**Records supplied:**
☆ ☆ ☆ ☆ ☆ ☆ ☆
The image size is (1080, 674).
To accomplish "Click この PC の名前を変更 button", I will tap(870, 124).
☆ ☆ ☆ ☆ ☆ ☆ ☆
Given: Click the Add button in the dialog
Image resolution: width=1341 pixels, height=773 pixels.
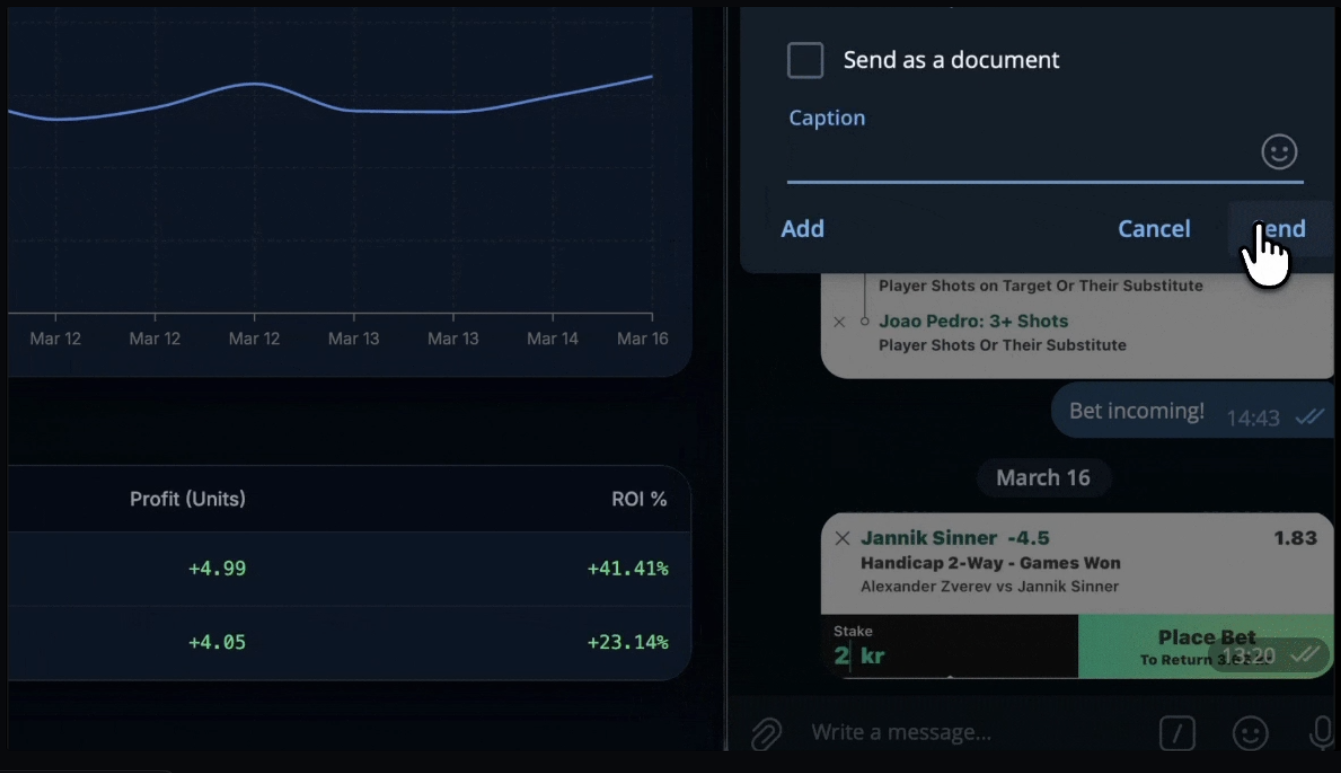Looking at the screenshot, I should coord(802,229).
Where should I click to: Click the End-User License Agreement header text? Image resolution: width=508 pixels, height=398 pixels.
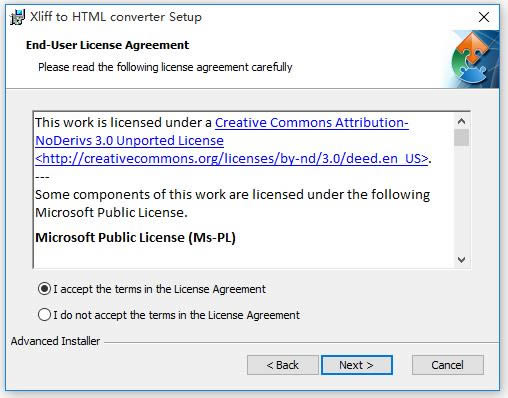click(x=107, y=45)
☆ ☆ ☆ ☆ ☆ ☆ ☆
**Work instruction:** The answer must consist of every line from the entries above that contains "button".

**Final answer:**
To accomplish "Click この PC の名前を変更 button", I will tap(870, 124).
Given: Click the Add button in the dialog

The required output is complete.